GOAL OF THE EXERCISE
Your answer must be the line holding "Open help with" followed by every later line through the end of the entries, exactly as written.

EXERCISE MATERIAL
##############################

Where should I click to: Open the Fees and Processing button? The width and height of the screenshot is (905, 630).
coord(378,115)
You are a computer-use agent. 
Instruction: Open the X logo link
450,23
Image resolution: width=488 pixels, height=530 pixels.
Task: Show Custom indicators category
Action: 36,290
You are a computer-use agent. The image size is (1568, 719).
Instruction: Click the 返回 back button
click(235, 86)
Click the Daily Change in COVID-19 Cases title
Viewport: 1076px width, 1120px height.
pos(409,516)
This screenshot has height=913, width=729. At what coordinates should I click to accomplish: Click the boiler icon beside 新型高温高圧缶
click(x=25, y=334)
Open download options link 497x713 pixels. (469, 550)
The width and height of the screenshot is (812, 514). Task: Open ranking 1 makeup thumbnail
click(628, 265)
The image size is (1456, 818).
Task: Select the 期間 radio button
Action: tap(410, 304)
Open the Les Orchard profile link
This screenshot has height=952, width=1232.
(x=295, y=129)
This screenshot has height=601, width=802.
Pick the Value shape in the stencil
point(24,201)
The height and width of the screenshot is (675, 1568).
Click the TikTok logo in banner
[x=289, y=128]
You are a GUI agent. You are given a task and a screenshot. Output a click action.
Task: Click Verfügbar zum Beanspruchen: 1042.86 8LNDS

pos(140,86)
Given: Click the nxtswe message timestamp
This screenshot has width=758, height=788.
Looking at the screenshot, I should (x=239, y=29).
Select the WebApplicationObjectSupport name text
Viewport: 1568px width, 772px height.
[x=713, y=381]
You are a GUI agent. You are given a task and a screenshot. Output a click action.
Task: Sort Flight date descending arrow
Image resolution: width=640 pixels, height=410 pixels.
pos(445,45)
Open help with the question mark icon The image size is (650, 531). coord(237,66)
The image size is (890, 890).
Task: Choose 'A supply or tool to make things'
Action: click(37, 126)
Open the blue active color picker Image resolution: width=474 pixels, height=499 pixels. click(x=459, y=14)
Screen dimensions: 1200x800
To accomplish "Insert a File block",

##############################

OUTPUT OF THE EXERCISE
Open help with the question mark icon The image size is (650, 531). coord(237,66)
The image size is (890, 890).
Task: Choose 'A supply or tool to make things'
Action: click(37, 126)
Open the blue active color picker Image resolution: width=474 pixels, height=499 pixels. click(x=459, y=14)
Screen dimensions: 1200x800
To accomplish "Insert a File block",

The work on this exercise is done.